How Breathing Supports Recovery From Trauma
- Craig Newman
- Jan 19
- 3 min read

When someone has lived through prolonged stress or trauma, the body often stays in survival mode long after the threat has passed. This isn’t a failure of willpower or mindset. It’s the nervous system doing exactly what it learned to do to keep you safe.
Breathing is one of the few ways we can directly influence this system from the bottom up.
Trauma, stress, and the nervous system
Trauma commonly pushes the nervous system toward sympathetic dominance—the “fight or flight” state. In this mode, the body prioritises speed and protection:
Heart rate increases
Breathing becomes faster or shallower
Muscles stay tense
Sleep and digestion are disrupted
For some people, the opposite can happen: the system shifts into shutdown or collapse, where energy, motivation, and emotional access feel blunted.
Recovery is not about forcing calm. It’s about helping the nervous system regain flexibility—its ability to move between activation and rest when appropriate.
Breathing plays a central role in this.
Different breathing rates and their effects
Not all breathing patterns do the same thing. Small changes in pace and structure can send very different signals to the nervous system.
Slow, even breathing (coherent / equal breathing)
Breathing with a steady rhythm—where inhale and exhale are the same length—supports regulation and stability. At slower rates, this pattern can improve heart rate variability and help the body settle out of constant alertness.
This is often a good baseline practice for trauma recovery: predictable, non-invasive, and easy to return to.

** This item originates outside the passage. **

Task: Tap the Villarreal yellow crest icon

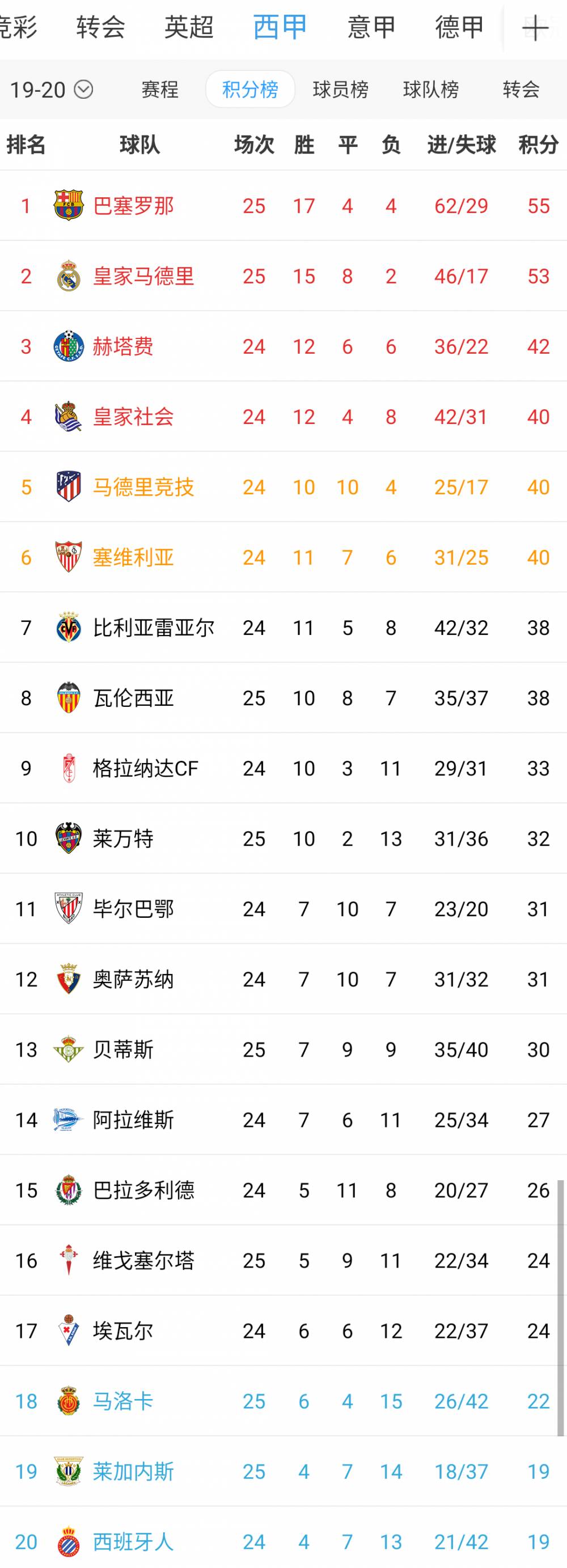Action: pyautogui.click(x=68, y=628)
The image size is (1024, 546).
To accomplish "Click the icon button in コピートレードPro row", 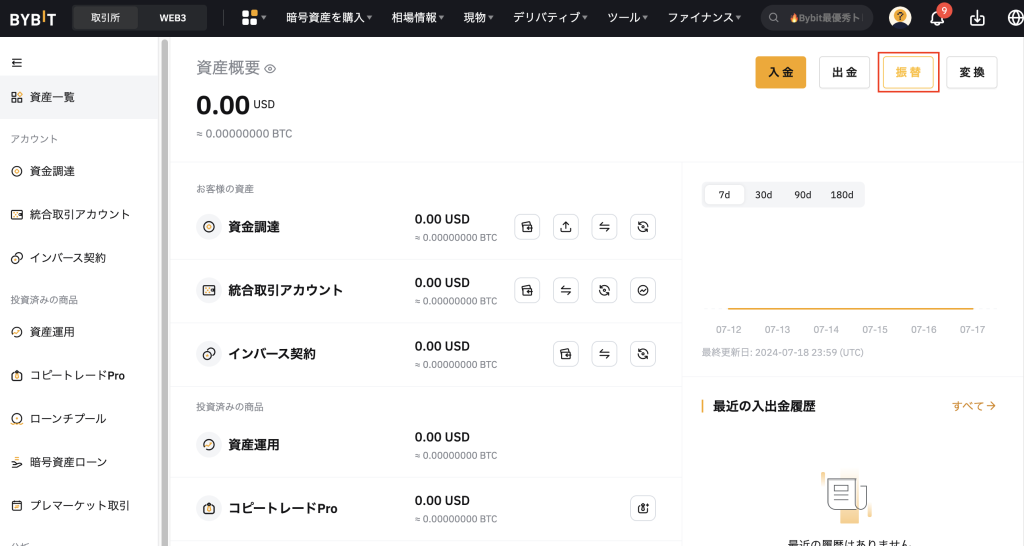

Common uses: general regulation, emotional steadiness, rebuilding trust in calm states.
Extended exhale breathing
When the exhale is longer than the inhale, the nervous system receives a stronger “stand down” signal. This pattern can be particularly helpful when anxiety, agitation, or irritability are prominent.
The key is gentleness. Longer exhales should feel easing, not forced.
Common uses: anxiety, overactivation, difficulty settling.
Structured breathing (e.g. box breathing)
Breathing patterns that include holds and clear structure can provide a sense of containment when emotions feel close to overwhelming. The predictability itself can be stabilising.
However, holds can feel too intense for some people, especially if there is a history of panic or breath-related fear. These patterns are best offered as optional rather than default.
Common uses: feeling panicky, on edge, or mentally scattered.
Gentle, low-effort breathing
For people who feel shut down, exhausted, or emotionally numb, the aim is not stimulation but reconnection. Very gentle, rhythmic breathing without effort or strain can help the system re-engage safely.
In these states, “doing less” is often more effective than trying harder.
Common uses: shutdown, fatigue, emotional collapse.
Why breathing helps trauma recovery
Breathing works because it speaks the nervous system’s language. Rather than trying to convince yourself you are safe, breathing provides physical evidence.
Over time, regular practice can help:
Reduce baseline arousal
Improve emotional regulation
Support sleep and recovery
Increase tolerance for calm and stillness
Restore a sense of agency in the body
This is not about quick fixes. The value comes from repetition, safety, and consistency.
Tips for breathing well (especially with trauma)
Breathing practices should feel supportive, not demanding. A few principles matter more than the exact technique.
Breathe through the nose when possible
Nasal breathing is naturally slower and more regulating. It also reduces over-breathing and helps maintain appropriate carbon dioxide levels.
Let the belly move
Diaphragmatic breathing allows the lungs to expand fully and supports vagal tone. A simple check is to place one hand on your chest and one on your belly—the belly should move more than the chest.
Avoid forcing the breath
If breathing feels strained, effortful, or dizzying, it’s a sign to ease back. Trauma recovery works best with less control, not more.
Choose comfort over performance
There is no “ideal” breath to achieve. If a pattern feels unsettling, shorten it, soften it, or switch to something simpler.
Short, regular practice beats long sessions
Three to five minutes, done consistently, is often more beneficial than occasional long practices.
A final word
Breathing is not a cure for trauma—but it is a powerful foundation. By working gently with the breath, you help the nervous system relearn that the present moment is different from the past.
Recovery begins not with pushing yourself to feel better, but with giving the body repeated experiences of safety.